- [Parts of the exercise]
[A] In the food system risk text below, for how long must food stay free from microbiological, chemical, and foreign matter contamination?
[B] For each statement, say whether it agrees with the food system risk text below. Answer yes or no, and quote the words from the text that decide it.
(i) Sensory analysis of food acceptability measures the temperature of a food item.
(ii) An RMAT report is available for this risk.
(iii) Four criteria can influence the inadequacy of a food system.
[C] Continue the food system risk text below from its last sentence.

- [Study text]
•••••

Risk of Performance Decrement and Crew Illness Due to an Inadequate Food System
Short Title: Food
Element: Space Human Factors and Habitability
RMAT Report Not Available
|Near Earth Asteroid
Given there is a constrained spaceflight environment with limited-source food supply, there is a possibility of performance decrement, illness, or loss of mission (LOM) due to an inadequate food system.
Food must be free from microbiological, chemical, and foreign matter contamination for up to five years of storage to provide a viable food system for the extended duration space missions. Inefficient sanitation, recordkeeping, processes, facilities and many other factors could cause contamination compromising crew health or survival.
Nutrition is essential for the crew by providing nutrients and energy through calories. Adequate nutritional content of the food for up to five years will ensure crew performance and protects the body from deficiencies that may cause disease.
Food acceptability, using sensory analysis, measures texture, appearance, flavor, aroma, and temperature of a food item. Acceptable food for up to five years encourages consumption and boosts crew morale by alleviating boredom and stress, and promotes unity amongst the crew during meal time.
Inefficient use of resources such as mass, volume, power, crew time, and waste disposal capacity affect mission success. All of these elements influence the safety and quality of flight.
The paramount importance of the food system in a long duration manned exploration mission cannot be underestimated. The food system provides not only the nutrients needed for the survival and health of the astronauts, but it also enhances the psychological well being of the crew by being a familiar element in an unfamiliar and hostile environment. Inadequacy of a food system can be influenced by four criteria: safety, nutrition, acceptability and an imbalance of vehicle resources such as mass, volume and crewtime. Since quality loss, which includes the critical components of nutrition and acceptability, will occur over the shelf life of the food, additional research is needed to improve the understanding of the nutritional content of the food when consumed and how much variety, acceptability, and ease of use is required for different duration missions. Research areas may include: shelf life studies including the effects of time, temperature and radiation; improvement in food preservation; improvement in food packaging, and evaluating the effect of the space environment and length of mission on food acceptability, variety, and ease of use. Research is also required for the food systems necessary to support EVA and contingency suited operations. The research will consider requirements to comply with the mission resources such as mass, volume, power, and crew time.

•••••

- [Provided data]
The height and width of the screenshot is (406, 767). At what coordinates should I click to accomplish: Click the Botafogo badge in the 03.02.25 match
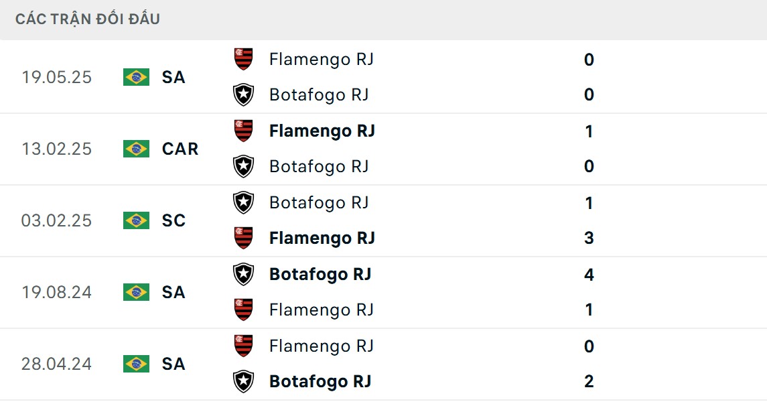click(243, 202)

•••••

- [Answers to each task]
[A] For up to five years of storage.

[B]
(i) Yes: "measures texture, appearance, flavor, aroma, and temperature of a food item"
(ii) No: "RMAT Report Not Available"
(iii) Yes: "Inadequacy of a food system can be influenced by four criteria"

[C]
There is considerable overlap between the food system, nutrition requirements, and crew behavior and performance. The nutrition an astronaut receives is a function of both the nutritional content of the food and the amount of food that is actually consumed. Nutritional requirements are determined by looking at the physiological needs of the crew due to microgravity, space radiation, or stress, as examples. The food system delivers nutrition in the food. Any nutritional losses in the food due to shelf life, exposure to the outside environment, or through processing, need to be taken into account. The acceptability of the food system is closely related to crew performance since higher acceptability or variety of the food will improve the well being of the crewmember. Crewmembers tend to reduce food consumption when confronted with a lack of variety or unacceptable foods.
The approach the AFT Project has taken is to determine the technology gaps for a given mission. It may be that for missions of short duration there is no need for mitigation. Another type of mitigation is one based on less available upmass and volume allowed for food. Once the risk for the specific mission has been identified, then the AFT Project determines whether there are commercially available technologies that can mitigate the risk. If that is the case, then the project further evaluates the technology to determine whether the technology must be modified to approve the technology for flight.
If there is not a commercially available technology, then the AFT Project must develop the technology by initially determining the requirements of the new technology. Once the requirements are identified, the AFT Project determines whether to develop the technology internally in the Space Food Systems Laboratory, partner with other HRP Projects, or through a contract with external researchers. An alternative approach, which leverages Human Research Program funding by partnering with the Department of Defense Combat Feeding Directorate (DoD CFD), uses a Military Interdepartmental Purchase Request (MIPR) between the AFT Project and DoD CFD.